Work required
Only one stretch of the data below is wanted: the lines from the one with "Bookmark this page with star icon" through the one with "Click the 170%", repeated exactly.

______

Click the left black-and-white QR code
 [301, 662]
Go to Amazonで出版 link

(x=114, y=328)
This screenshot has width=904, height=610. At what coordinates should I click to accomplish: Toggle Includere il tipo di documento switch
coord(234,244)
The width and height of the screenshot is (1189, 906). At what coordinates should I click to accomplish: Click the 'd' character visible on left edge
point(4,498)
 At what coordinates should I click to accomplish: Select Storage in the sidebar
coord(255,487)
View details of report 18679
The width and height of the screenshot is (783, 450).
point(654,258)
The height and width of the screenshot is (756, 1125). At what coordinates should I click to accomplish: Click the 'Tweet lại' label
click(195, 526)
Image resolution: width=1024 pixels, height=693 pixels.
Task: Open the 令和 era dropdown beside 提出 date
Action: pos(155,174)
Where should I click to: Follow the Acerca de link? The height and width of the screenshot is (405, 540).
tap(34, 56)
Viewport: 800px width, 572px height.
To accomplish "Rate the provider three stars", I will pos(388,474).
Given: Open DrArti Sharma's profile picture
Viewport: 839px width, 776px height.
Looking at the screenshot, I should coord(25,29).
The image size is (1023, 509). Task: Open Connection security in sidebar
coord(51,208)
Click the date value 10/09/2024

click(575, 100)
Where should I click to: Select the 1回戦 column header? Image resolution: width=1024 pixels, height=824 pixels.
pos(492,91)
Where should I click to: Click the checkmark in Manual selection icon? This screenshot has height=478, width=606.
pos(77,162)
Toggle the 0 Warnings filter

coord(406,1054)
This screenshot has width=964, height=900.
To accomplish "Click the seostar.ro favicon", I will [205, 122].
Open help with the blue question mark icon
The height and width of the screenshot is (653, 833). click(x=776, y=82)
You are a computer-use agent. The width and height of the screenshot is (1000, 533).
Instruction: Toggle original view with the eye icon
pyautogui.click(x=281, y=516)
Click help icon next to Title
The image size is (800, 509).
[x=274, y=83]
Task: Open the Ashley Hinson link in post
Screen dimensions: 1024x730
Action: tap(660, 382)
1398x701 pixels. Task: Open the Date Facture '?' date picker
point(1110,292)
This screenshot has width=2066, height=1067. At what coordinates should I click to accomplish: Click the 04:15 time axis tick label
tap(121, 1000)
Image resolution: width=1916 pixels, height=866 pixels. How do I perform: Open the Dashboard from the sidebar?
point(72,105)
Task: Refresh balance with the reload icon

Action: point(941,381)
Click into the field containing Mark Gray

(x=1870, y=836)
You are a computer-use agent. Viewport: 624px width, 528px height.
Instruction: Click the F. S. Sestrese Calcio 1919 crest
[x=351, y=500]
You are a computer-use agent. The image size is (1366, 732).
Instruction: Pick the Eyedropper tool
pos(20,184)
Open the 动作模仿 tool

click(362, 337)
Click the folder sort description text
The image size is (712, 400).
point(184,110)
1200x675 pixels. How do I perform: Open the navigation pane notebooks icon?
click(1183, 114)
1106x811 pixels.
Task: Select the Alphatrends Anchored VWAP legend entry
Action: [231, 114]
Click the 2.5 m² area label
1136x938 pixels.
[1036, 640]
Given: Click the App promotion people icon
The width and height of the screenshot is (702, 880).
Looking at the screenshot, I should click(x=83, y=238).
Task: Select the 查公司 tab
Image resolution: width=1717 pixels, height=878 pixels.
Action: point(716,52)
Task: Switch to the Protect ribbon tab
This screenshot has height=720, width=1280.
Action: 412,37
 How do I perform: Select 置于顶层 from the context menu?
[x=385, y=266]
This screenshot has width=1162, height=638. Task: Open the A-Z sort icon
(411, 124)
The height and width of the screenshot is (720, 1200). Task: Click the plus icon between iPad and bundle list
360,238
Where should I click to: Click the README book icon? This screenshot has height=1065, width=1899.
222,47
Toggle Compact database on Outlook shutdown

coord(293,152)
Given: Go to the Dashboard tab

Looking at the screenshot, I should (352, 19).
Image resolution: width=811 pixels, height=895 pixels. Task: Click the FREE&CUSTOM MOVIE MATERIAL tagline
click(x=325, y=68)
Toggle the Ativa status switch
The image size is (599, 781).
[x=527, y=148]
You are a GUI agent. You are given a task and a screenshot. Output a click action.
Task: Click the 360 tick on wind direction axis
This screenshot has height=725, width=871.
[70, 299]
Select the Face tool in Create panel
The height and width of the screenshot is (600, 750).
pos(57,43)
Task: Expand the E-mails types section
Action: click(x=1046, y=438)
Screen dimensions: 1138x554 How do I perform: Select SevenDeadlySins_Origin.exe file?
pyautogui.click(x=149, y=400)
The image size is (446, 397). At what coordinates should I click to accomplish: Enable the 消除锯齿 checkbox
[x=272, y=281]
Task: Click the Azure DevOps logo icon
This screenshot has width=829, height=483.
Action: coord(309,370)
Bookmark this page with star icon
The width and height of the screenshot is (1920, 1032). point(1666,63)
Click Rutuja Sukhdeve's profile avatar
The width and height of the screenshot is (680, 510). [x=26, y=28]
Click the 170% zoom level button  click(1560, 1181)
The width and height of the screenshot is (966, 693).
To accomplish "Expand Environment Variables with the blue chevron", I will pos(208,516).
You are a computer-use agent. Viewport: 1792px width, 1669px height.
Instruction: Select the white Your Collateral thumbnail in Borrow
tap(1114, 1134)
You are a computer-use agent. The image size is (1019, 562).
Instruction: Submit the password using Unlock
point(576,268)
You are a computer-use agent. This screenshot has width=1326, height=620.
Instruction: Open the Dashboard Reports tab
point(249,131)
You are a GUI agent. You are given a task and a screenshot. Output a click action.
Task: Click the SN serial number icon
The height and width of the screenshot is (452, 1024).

______

Written solution
Bookmark this page with star icon
The width and height of the screenshot is (1920, 1032). point(1666,63)
Click Rutuja Sukhdeve's profile avatar
The width and height of the screenshot is (680, 510). [x=26, y=28]
Click the 170% zoom level button  click(1560, 1181)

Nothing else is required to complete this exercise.